AiSchemaError extra field:
| Field | Type | Value |
|---|---|---|
message | str | Human-readable description |
got | str | The raw LLM output that didn’t match |
Diagnostic codes
When an uncaught error reaches the CLI, the stable diagnostic code appears:
Error: keel::runtime::FileError
× FileError: file.read `missing.txt`: No such file or directory
Codes follow the pattern keel::runtime::<TypeName>. Tooling and host integrations can inspect the code directly without parsing the message string.
raise — throw an error
Throw an error from any point in a task or agent handler:
task divide(a: int, b: int) -> int {
if b == 0 {
raise "division by zero"
}
return a / b
}
raise produces a UserRaised error; caught by catch err: UserRaised or the generic catch err: Error:
try {
result = divide(10, 0)
} catch err: UserRaised {
io.notify("Raised: {err.message}")
} catch err: Error {
io.notify("Other failure: {err.message}")
}
Non-string values are converted using their display representation.
control.retry
Retry a failing operation:
# Retry up to 3 times; last error surfaces if all fail
control.retry(3, () => { email.send(reply, to: addr) })

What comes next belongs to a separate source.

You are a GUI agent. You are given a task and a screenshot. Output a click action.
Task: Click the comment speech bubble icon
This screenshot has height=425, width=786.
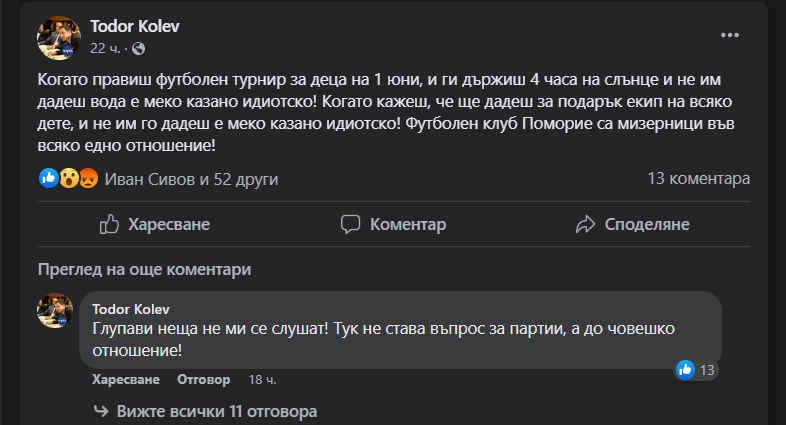pos(351,224)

# Combine with try/catch to handle specific errors after all retries fail
try {
control.retry(3, () => { http.get(url) })
} catch e: HttpError {
io.show("still failing after 3 tries: {e.message}")
}
control.with_timeout / control.with_deadline
try {
result = control.with_timeout(5.seconds, () => {
http.get("https://slow.example.com/api")
})
} catch e: TimeoutError {
io.show("timed out: {e.message}")
}
try {
result = control.with_deadline("2025-12-31T23:59:59Z", () => {
process_batch()
})
} catch e: DeadlineError {
io.show("deadline passed: {e.message}")
}
Null-safe access — ?.
Returns none instead of crashing if the left side is none:
subject = email?.subject # str? — none if email is none
length = email?.body?.length # chained
Null assertion — !
Asserts a value is not none; throws a plain Error at runtime if it is:
subject = email!.subject
Use sparingly — prefer ?? or when for safe handling.